### Preguntas
• a. Resume en dos oraciones el fragmento sobre el hospital.
• b. Copia del fragmento sobre el hospital el pasaje que va desde "Su éxito fue" hasta "sufragar los gastos." inclusive, y cambia "terrenos" por "solares".

### Fragmento de origen
____

Contaba con consultas especializadas y modernas de pediatría, cirugía y oftalmología. Disponía de seis salas con camas de hierro y algunos lujos insólitos para la época como estufas en las salas o un plato, un vaso y una taza de metal para cada paciente.
Su éxito fue rotundo, pero el hospital pronto quedó pequeño, por lo que la duquesa se vio obligada a buscar otro lugar donde levantar un nuevo hospital, más amplio y con mayor capacidad para atender la creciente demanda de niños enfermos.
Gracias a su privilegiada situación económica y social, los duques pudieron comprar unos nuevos terrenos junto al Parque del Retiro. Sin embargo, no podían podrían hacer frente a los gastos que la nueva estructura hospitalaria suponía, por lo que se hacía necesaria buscar algún tipo de financiación adicional para sufragar los gastos.

____

### Datos registrados
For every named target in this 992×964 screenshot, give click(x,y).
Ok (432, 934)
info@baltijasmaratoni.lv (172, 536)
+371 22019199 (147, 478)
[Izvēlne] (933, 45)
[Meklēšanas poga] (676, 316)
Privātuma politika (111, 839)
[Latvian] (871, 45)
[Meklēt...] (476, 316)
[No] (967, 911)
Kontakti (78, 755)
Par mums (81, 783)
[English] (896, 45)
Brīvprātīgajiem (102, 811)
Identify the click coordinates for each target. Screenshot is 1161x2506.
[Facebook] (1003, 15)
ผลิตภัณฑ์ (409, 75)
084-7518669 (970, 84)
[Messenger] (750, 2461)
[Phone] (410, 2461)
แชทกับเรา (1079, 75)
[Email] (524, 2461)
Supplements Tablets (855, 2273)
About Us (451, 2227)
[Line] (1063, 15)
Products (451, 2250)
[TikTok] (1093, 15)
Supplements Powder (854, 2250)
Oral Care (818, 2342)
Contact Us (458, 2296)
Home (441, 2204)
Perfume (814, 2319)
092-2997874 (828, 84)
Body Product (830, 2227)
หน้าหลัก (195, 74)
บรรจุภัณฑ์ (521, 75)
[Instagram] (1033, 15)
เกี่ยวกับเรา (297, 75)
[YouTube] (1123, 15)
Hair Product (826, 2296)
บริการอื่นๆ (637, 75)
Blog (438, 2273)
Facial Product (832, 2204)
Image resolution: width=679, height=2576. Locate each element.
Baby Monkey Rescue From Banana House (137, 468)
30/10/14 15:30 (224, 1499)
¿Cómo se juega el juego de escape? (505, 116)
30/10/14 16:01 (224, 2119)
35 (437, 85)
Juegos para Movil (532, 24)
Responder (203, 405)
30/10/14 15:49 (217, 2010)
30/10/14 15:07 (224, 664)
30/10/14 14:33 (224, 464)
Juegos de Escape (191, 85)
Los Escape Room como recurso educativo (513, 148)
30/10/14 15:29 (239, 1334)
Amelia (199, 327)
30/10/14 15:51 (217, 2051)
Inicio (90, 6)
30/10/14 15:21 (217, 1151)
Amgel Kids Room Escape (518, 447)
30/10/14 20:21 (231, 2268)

____

### Respuestas
• a. El hospital contaba con consultas modernas de pediatría, cirugía y oftalmología, seis salas con camas de hierro y lujos insólitos para la época, como estufas y un plato, un vaso y una taza de metal para cada paciente. Su éxito fue tal que pronto quedó pequeño, y los duques compraron nuevos terrenos junto al Parque del Retiro para levantar otro más amplio, aunque necesitaban financiación adicional para sufragar los gastos.

• b.
Su éxito fue rotundo, pero el hospital pronto quedó pequeño, por lo que la duquesa se vio obligada a buscar otro lugar donde levantar un nuevo hospital, más amplio y con mayor capacidad para atender la creciente demanda de niños enfermos.
Gracias a su privilegiada situación económica y social, los duques pudieron comprar unos nuevos solares junto al Parque del Retiro. Sin embargo, no podían podrían hacer frente a los gastos que la nueva estructura hospitalaria suponía, por lo que se hacía necesaria buscar algún tipo de financiación adicional para sufragar los gastos.